Valued at $3.43 Trillion, Is Nvidia Stock Really Undervalued?

NVIDIA Corp logo outside building-by BING-JHEN_HONG via iStock

The polls haven't even closed this Election Day, but one early winner is being named - Nvidia (NVDA), the artificial intelligence (AI) chip giant. Earlier today, the newly named Dow Jones Industrial Average ($DOWI) constituent once again edged past Apple (AAPL) to become the world's largest company by market cap, with NVDA's $3.43 trillion tally comparing to AAPL's $3.38 trillion.

As the two tech giants seem poised to keep jockeying for position in the short term, it's worth considering one bold proclamation that recently turned heads across Wall Street. Speaking at a conference last week, SoftBank (SFTBY) CEO Masayoshi Son declared that Nvidia, despite its global scale, is still "undervalued." 

His reasoning? The pursuit of artificial superintelligence will require "hundreds of billions of dollars" in investment, with Nvidia positioned at the very heart of this technological transformation.

The semiconductor giant's meteoric rise has already been nothing short of extraordinary, with its stock price surging more than 858% since the beginning of 2023, largely fueled by robust demand for its market-leading AI chips. Yet, according to Son, whose company owns a majority stake in chip designer ARM Holdings (ARM), this might be just the tip of the iceberg. 

This remarkable statement raises an intriguing question: How can a company that has already achieved such stratospheric valuations still be considered undervalued? Or, not to put too fine a point on it: Is it too late to buy NVDA stock now?

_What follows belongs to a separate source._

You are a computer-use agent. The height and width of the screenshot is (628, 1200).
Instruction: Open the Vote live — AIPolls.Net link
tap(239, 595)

The answer may lie in understanding not just where Nvidia stands today, but in comprehending the unprecedented scale of the AI revolution that's unfolding – a transformation that could reshape the entire technological landscape as we know it.

Nvidia's Current Market Standing

Nvidia's current market position reads like a Cinderella story of success in the technology sector. The stock was trading below $5 per share as recently as 5 years ago, and is now the most valuable company in the world (albeit intermittently). This astronomical valuation comes after a series of remarkable milestones throughout 2024, including a strategic 10-for-1 stock split completed in June 2024 to remove the comma from its share price.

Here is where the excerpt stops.